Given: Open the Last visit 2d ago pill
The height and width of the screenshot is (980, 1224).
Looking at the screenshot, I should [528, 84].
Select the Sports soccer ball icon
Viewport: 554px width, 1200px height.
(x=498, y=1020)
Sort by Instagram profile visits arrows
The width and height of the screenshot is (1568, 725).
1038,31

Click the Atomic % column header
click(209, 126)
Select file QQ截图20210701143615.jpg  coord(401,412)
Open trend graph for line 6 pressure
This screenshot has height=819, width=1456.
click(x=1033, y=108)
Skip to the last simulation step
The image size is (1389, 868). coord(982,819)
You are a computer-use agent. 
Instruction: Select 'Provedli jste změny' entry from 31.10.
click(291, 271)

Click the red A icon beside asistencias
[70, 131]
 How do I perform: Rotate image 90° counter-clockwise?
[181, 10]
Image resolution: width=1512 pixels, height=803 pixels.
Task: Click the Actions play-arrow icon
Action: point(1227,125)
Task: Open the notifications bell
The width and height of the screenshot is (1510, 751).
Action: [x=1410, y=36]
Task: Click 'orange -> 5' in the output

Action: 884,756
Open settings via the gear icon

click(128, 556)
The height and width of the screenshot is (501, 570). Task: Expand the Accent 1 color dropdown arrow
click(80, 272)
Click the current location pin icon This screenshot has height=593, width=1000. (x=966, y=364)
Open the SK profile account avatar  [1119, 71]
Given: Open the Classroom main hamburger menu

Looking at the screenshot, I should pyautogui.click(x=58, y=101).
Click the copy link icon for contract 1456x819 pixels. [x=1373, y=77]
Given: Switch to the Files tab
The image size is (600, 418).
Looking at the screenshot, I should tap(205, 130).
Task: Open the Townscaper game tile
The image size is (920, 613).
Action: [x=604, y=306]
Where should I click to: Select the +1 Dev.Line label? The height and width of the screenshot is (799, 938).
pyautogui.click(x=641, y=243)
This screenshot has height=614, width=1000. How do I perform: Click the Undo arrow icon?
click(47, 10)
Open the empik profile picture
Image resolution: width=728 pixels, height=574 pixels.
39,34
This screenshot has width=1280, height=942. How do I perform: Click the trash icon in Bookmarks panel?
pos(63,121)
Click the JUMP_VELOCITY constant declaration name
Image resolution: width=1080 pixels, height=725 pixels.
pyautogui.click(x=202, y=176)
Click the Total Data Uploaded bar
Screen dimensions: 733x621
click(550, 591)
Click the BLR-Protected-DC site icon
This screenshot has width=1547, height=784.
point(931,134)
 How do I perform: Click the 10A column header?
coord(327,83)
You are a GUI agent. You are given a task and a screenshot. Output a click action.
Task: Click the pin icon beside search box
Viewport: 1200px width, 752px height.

> **TASK DESCRIPTION**:
Put every line of the entries above into a numbered list, leaving out the blank lines.

> **RESULT OF THE TASK**:
1. Given: Open the Last visit 2d ago pill
2. The height and width of the screenshot is (980, 1224).
3. Looking at the screenshot, I should [528, 84].
4. Select the Sports soccer ball icon
5. Viewport: 554px width, 1200px height.
6. (x=498, y=1020)
7. Sort by Instagram profile visits arrows
8. The width and height of the screenshot is (1568, 725).
9. 1038,31
10. Click the Atomic % column header
11. click(209, 126)
12. Select file QQ截图20210701143615.jpg  coord(401,412)
13. Open trend graph for line 6 pressure
14. This screenshot has height=819, width=1456.
15. click(x=1033, y=108)
16. Skip to the last simulation step
17. The image size is (1389, 868). coord(982,819)
18. You are a computer-use agent. 
19. Instruction: Select 'Provedli jste změny' entry from 31.10.
20. click(291, 271)
21. Click the red A icon beside asistencias
22. [70, 131]
23.  How do I perform: Rotate image 90° counter-clockwise?
24. [181, 10]
25. Image resolution: width=1512 pixels, height=803 pixels.
26. Task: Click the Actions play-arrow icon
27. Action: point(1227,125)
28. Task: Open the notifications bell
29. The width and height of the screenshot is (1510, 751).
30. Action: [x=1410, y=36]
31. Task: Click 'orange -> 5' in the output
32. Action: 884,756
33. Open settings via the gear icon
34. click(128, 556)
35. The height and width of the screenshot is (501, 570). Task: Expand the Accent 1 color dropdown arrow
36. click(80, 272)
37. Click the current location pin icon This screenshot has height=593, width=1000. (x=966, y=364)
38. Open the SK profile account avatar  [1119, 71]
39. Given: Open the Classroom main hamburger menu
40. Looking at the screenshot, I should pyautogui.click(x=58, y=101).
41. Click the copy link icon for contract 1456x819 pixels. [x=1373, y=77]
42. Given: Switch to the Files tab
43. The image size is (600, 418).
44. Looking at the screenshot, I should tap(205, 130).
45. Task: Open the Townscaper game tile
46. The image size is (920, 613).
47. Action: [x=604, y=306]
48. Where should I click to: Select the +1 Dev.Line label? The height and width of the screenshot is (799, 938).
49. pyautogui.click(x=641, y=243)
50. This screenshot has height=614, width=1000. How do I perform: Click the Undo arrow icon?
51. click(47, 10)
52. Open the empik profile picture
53. Image resolution: width=728 pixels, height=574 pixels.
54. 39,34
55. This screenshot has width=1280, height=942. How do I perform: Click the trash icon in Bookmarks panel?
56. pos(63,121)
57. Click the JUMP_VELOCITY constant declaration name
58. Image resolution: width=1080 pixels, height=725 pixels.
59. pyautogui.click(x=202, y=176)
60. Click the Total Data Uploaded bar
61. Screen dimensions: 733x621
62. click(550, 591)
63. Click the BLR-Protected-DC site icon
64. This screenshot has width=1547, height=784.
65. point(931,134)
66.  How do I perform: Click the 10A column header?
67. coord(327,83)
68. You are a GUI agent. You are given a task and a screenshot. Output a click action.
69. Task: Click the pin icon beside search box
70. Viewport: 1200px width, 752px height.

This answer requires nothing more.